De plus en plus d’espèces sauvages sont déplacées de leur habitat naturel, qui se dégrade sous l’influence de la hausse des températures, de la régression des forêts tropicales, du développement urbain et des zones cultivées, et du trafic d’espèces sauvages.

Ils « émigrent » alors vers de nouveaux territoires plus propices à leur présence. Où la faune inconnue, à la fois locale et réfugiée, est plus susceptible de se rencontrer.

Avec cette redistribution géographique des écosystèmes, plus de 300 000 “premières rencontres” d’espèces pourraient avoir lieu, c’est-à-dire. doubler le potentiel actuel.

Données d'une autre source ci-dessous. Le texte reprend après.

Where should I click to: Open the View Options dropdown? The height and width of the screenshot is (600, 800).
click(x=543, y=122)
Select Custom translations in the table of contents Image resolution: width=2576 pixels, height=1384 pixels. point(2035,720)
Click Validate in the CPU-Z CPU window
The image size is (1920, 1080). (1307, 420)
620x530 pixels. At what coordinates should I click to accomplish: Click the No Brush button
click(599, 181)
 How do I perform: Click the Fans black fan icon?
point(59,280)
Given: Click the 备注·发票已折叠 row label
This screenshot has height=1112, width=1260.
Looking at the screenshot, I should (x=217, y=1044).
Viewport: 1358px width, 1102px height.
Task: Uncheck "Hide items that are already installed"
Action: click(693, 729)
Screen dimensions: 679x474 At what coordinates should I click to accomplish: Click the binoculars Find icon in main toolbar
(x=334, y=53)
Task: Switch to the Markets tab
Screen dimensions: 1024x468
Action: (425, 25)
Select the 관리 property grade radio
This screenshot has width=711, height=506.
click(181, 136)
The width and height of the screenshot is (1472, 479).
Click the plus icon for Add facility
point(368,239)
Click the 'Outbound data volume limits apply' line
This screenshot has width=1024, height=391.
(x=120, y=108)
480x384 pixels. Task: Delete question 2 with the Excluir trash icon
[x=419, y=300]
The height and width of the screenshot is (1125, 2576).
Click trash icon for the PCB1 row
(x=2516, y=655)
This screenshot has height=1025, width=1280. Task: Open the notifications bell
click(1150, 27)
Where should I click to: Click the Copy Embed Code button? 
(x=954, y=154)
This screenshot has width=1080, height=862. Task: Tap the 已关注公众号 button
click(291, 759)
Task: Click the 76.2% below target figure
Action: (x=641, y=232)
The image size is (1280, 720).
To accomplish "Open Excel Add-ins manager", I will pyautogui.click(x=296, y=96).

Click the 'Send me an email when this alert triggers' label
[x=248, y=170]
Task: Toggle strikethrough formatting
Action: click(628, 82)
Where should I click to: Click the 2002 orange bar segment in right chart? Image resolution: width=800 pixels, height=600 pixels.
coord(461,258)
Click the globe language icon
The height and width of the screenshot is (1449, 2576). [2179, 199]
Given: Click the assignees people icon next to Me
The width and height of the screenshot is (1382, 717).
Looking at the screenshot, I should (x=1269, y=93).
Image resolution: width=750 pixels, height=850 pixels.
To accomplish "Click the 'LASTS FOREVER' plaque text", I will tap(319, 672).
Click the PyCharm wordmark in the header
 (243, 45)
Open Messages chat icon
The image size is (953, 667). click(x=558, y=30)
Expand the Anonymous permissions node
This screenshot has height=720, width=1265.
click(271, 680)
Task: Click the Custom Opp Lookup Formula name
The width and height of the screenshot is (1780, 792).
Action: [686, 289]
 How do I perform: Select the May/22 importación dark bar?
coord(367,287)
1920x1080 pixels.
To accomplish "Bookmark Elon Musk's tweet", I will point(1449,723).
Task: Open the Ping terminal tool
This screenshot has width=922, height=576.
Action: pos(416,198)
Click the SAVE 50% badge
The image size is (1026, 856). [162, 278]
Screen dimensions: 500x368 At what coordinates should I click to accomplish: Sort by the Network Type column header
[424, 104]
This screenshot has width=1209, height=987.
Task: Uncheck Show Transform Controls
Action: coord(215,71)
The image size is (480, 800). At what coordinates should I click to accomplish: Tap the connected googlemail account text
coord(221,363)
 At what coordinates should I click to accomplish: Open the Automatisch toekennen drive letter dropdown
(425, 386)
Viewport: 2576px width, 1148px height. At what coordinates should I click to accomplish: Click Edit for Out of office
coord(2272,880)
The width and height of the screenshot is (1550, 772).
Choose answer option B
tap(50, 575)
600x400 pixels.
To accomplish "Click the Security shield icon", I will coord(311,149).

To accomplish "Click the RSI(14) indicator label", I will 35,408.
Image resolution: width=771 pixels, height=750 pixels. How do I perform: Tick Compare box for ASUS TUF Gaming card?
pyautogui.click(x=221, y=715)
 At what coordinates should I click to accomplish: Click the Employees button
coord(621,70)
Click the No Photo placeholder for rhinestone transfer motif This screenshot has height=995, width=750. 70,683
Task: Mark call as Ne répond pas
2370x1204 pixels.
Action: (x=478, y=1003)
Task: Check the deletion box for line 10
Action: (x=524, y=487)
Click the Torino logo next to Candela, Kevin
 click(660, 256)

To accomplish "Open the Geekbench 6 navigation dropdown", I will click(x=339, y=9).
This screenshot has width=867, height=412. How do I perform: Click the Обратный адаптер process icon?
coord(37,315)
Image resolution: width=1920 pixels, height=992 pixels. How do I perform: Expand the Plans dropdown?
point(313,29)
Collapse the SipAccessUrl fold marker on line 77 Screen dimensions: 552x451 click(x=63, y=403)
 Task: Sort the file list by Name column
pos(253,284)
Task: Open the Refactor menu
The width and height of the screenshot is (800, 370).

En se mélangeant pour la première fois, ces mammifères formeront de nouvelles communautés, terreau fertile pour de nouveaux croisements d’infections, notamment virales.

Les chauves-souris comme vecteurs

L’étude décrit un futur “réseau” de virus qui sautent d’espèce en espèce, augmentant à mesure que la planète se réchauffe. Il prédit au moins 15 000 transmissions virales entre espèces.

Avec un rôle central joué par les chauves-souris : ces mammifères sont en effet un réservoir de nombreux virus qu’ils véhiculent sans développer eux-mêmes la maladie, mais qui peuvent infecter l’homme par l’intermédiaire d’un hôte animal – les « zoonoses » à l’origine de plusieurs épidémies comme le Sras, le COVID – 19 ou Ebola.

Ailés, petits, rapides, ils ont un grand potentiel pour se propager à travers la planète et ainsi infecter des espèces plus “naïves” – rencontrées pour la première fois.

Un tableau plus qu’inquiétant, quand on sait qu’au moins 10.000 virus capables de se propager à l’homme circulent actuellement “en silence” chez les mammifères sauvages, précise l’étude.

Combien se réveilleront et franchiront la barrière humaine ? De nouvelles familles de virus vont-elles apparaître ? L’étude ne le dit pas, mais prédit des zones de la planète où se concentrera le brassage de la faune : Afrique tropicale, Asie du Sud-Est, lieux où la population humaine sera également plus dense en 2070. En particulier, le Sahel, les monts éthiopiens et le Rift The Valley, l’Inde, l’Est de la Chine, l’Indonésie et les Philippines. Certaines populations d’Europe centrale seraient également concernées.

Mais la menace est plus globale et le changement climatique est si rapide qu’il “crée d’innombrables zoonoses à risque à notre porte”, prévient Colin Carlson, également co-auteur et chercheur à l’université de Georgetown.

Qui compare le processus de secouer une “boule de neige”. Selon lui, il est trop tard pour inverser la tendance, mais il faut “reconnaître que le réchauffement climatique sera le principal vecteur d’émergence des maladies et y préparer nos systèmes de santé”.